1. De gehanteerde methodeIn dit rapport werd een kostenstudie uitgevoerd in twee ziekenhuizen op basis van boekhoudkundige gegevens. Er werd een momentopname gemaakt van een boekjaar (1992). De idee achter het gebruiken van boekhoudkundige gegevens was een vergelijking te maken tussen de inkomst per prestatie en de kost van die prestatie, die in een bepaalde, reële situatie en in een bepaald boekjaar moest gedragen worden. Door bepaalde "onzichtbare" elementen in de boekhouding kan de boekhoudkundige kost echter lager zijn dan de economische kost. Deze onzichtbaarheden kunnen veroorzaakt worden door:
- bepaalde toestellen, die al dan niet permanent in demonstratie kunnen staan, wat een onderschatting van de afschrijvings- en onderhoudskosten van medisch materiaal teweegbrengt;
- een deel van het personeel, dat wegens een ander statuut (vooral geneesheren in opleiding,...) niet in de boekhouding terug te vinden is.
Verder kunnen de prijzen, die een ziekenhuis bedingt voor haar aankopen (vooral van toestellen) sterk verschillen. De afwijkingen tussen offerteprijs en aankoopprijs zijn soms vrij groot en hangen af van de onderhandelingsfilosofie van de dienst of het ziekenhuis. Kortom, de berekeningen op basis van de boekhouding zijn niet altijd een perfecte weergave van de economische realiteit, omdat geen rekening gehouden wordt met de "opportunity cost" van bepaalde toestellen of personeelsleden, die om een of andere reden niet voorkomen in de boekhouding. Nochtans maken deze activa een produktie mogelijk en zorgen zij voor inkomsten.
Indien men een standaardkost per prestatie zou willen opstellen met het oog op een aanpassing van de nomenclatuur, zou deze opportunity cost in rekening moeten gebracht worden, temeer de "verborgen" elementen te maken hebben met het management van de dienst of met de aard van het ziekenhuis. Een kostendrukking door goed management mag niet bestraft worden door een tariefdaling.
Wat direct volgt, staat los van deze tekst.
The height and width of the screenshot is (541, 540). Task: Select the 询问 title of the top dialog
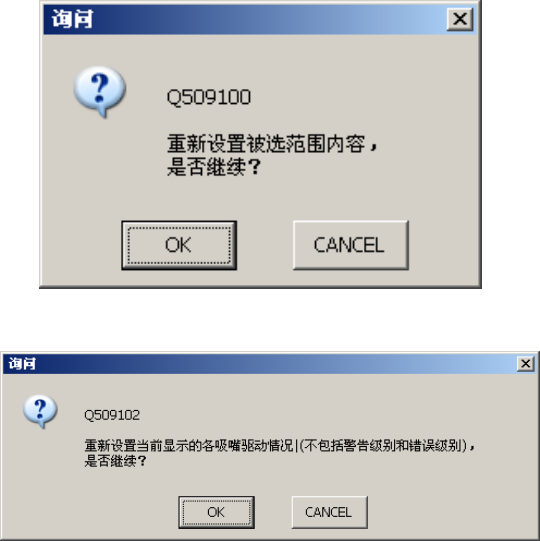pyautogui.click(x=72, y=19)
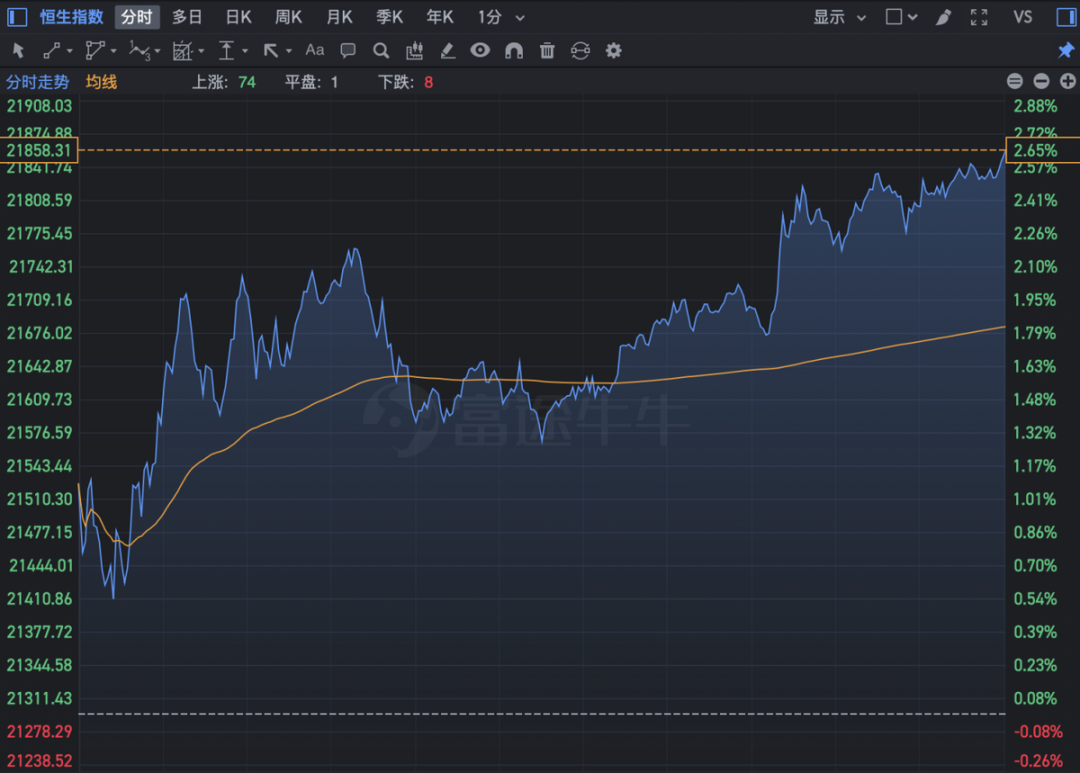Switch to the 周K tab

click(x=289, y=17)

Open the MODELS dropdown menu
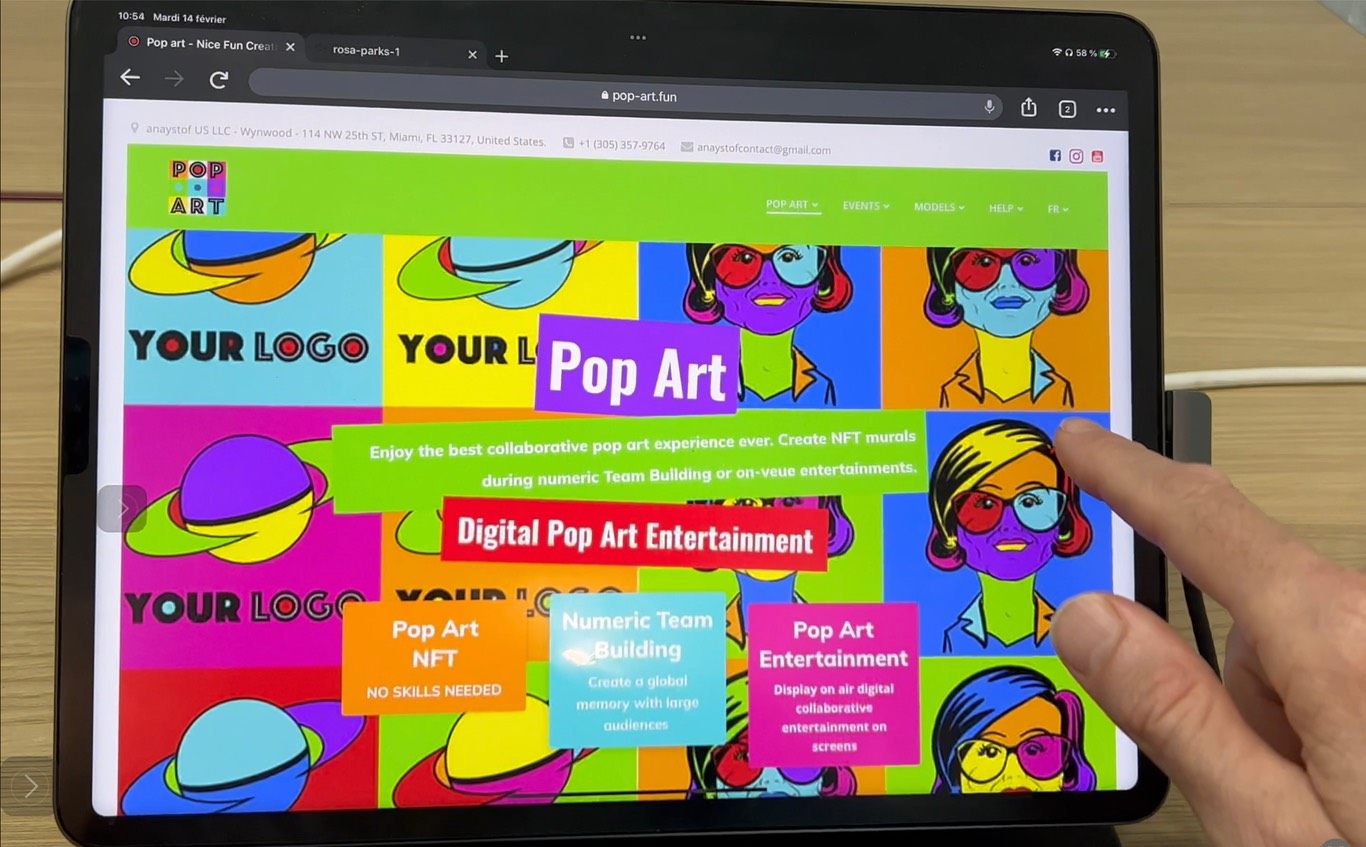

Een opportunity cost bepalen voor geneesheren in opleiding is geen sinecure, maar om mogelijke onderschattingen van afschrijvingen en onderhoud te vermijden is een vrij eenvoudige methode voorhanden. In plaats van de boekhoudkundige afschrijvings- en onderhoudskost te beschouwen,
kan op basis van een enquête bij de belangrijkste leveranciers een gemiddelde, reële kostprijs van toestellen voor medische beeldvorming worden bekomen, die op 5 (of 7) jaar kan afgeschreven worden. Op dezelfde wijze kan een jaarlijkse standaard- onderhoudskost bekomen worden. Via deze weg worden eventuele boekhoudkundige verschillen weggewerkt, die niet door een verschillende economische werkelijkheid veroorzaakt worden. Met andere woorden de boekhoudkundige methode levert voor het ziekenhuis een beeld van zijn reële financiële situatie, de alternatieve methode geeft eerder zijn economische werkelijkheid weer.
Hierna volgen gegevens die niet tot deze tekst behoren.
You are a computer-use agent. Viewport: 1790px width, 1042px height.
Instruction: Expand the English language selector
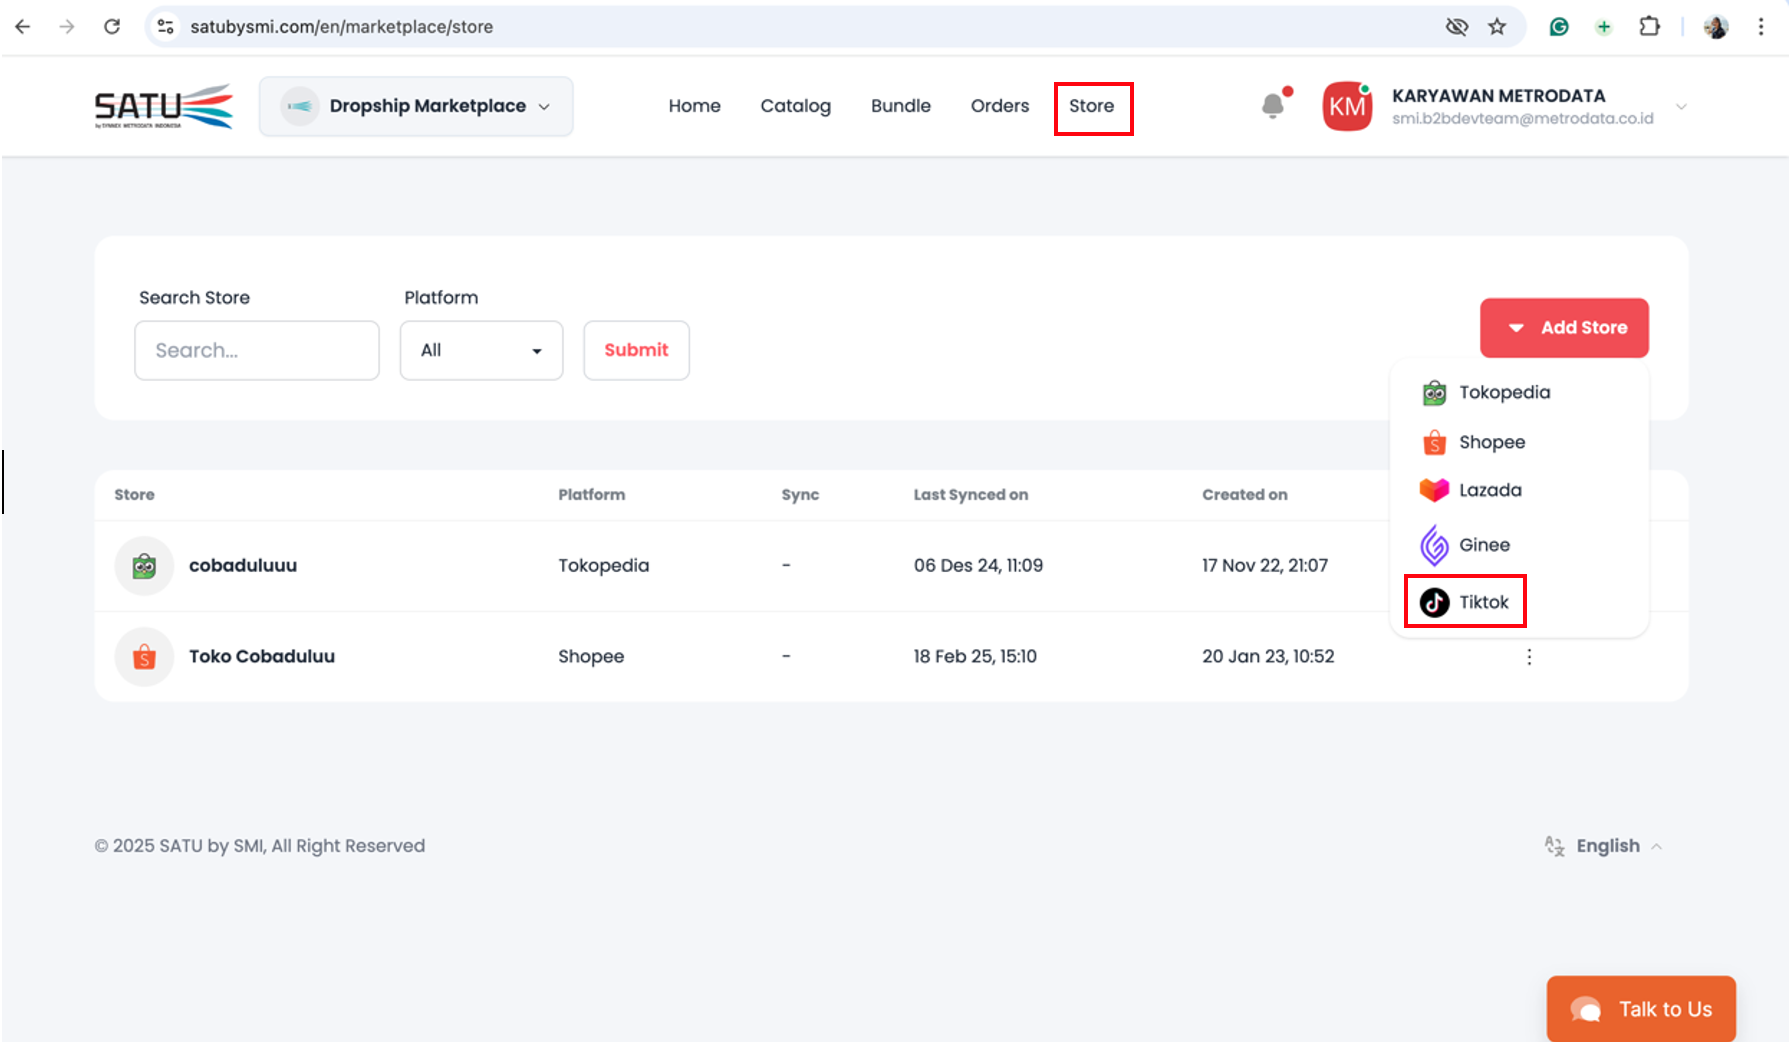[1607, 846]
Beide methodes liggen evenwel dicht bij elkaar. Ook bij de alternatieve methode worden hoofdzakelijk boekhoudkundige gegevens gebruikt. Enkel bij de kostensoorten, waar de boekhouding kan afwijken van de economische werkelijkheid kunnen aanpassingen gemaakt worden.
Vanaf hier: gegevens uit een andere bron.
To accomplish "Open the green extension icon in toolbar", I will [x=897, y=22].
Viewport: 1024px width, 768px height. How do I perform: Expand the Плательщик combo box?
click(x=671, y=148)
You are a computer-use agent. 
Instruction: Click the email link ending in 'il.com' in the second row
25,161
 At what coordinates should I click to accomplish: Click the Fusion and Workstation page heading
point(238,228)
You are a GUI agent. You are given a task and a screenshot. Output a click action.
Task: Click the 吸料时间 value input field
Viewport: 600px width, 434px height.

De beschikbaarheid van boekhoudkundige gegevens maakt deze methode geschikt om op andere domeinen van de nomenclatuur toe te passen. Uiteraard dient elke kostenanalyse, die pretendeert enig detail na te streven, rekening te houden met de specificiteiten van elke discipline, maar de grote principes zijn naar onze mening toepasbaar op de meeste medisch- technische prestaties. Onze ervaring leert ons dat een gedetailleerde analyse op een relatief korte tijd kan uitgevoerd worden. Hiermee komt men tegemoet aan 2 belangrijke criteria bij de beoordeling van een methode: voldoende detail en beperkte uitvoertijd.
2. Alternatieve systemen van prestatiefinancieringDe theoretische drijfveer achter het zoeken naar degressieve tarieven is de invloed van het aantal uitvoeringen op de vaste kost per prestatie. Men kan inderdaad verwachten dat een stijgend aantal prestaties een daling van de vaste kost per prestatie teweegbrengt. Deze redenering gaat volledig op voor verstrekkingen die met specifieke toestellen worden uitgevoerd (toestellen voor botdensitometrie, thorax- automaten, mobiele thorax- toestellen, toestellen voor mammografie, schedelstatieven,...), aangezien er dan een eenduidig verband bestaat tussen de vaste kost en de uitvoerfrequentie. Het belang van het aantal uitvoeringen wordt naar onze mening echter aanzienlijk verzwakt door het feit dat met eenzelfde toestel doorgaans verschillende verstrekkingen worden geleverd. Alhoewel het eenduidig verband tussen de vaste kost en het totaal aantal uitvoeringen van een toestel blijft bestaan, is de invloed van uitvoerfrequentie van een bepaalde verstrekking minder duidelijk. Er kunnen inderdaad wisselwerkingen optreden met de overige prestaties op het toestel. Een stijging (daling) van het aantal uitvoeringen van een bepaalde verstrekking veroorzaakt niet noodzakelijk een daling (stijging) van zijn vaste kost per prestatie: indien het totale prestatiepakket op het toestel daalt (stijgt), kan toch een stijging (daling) van de vaste prestatiekost worden vastgesteld voor de beschouwde verstrekking. Degressieve systemen, die met het globaal aantal uitvoeringen van een toestel rekening houden, zijn in die omstandigheden eerder aangewezen, maar de vertaling naar een tarief per verstrekking wordt dan wel complexer.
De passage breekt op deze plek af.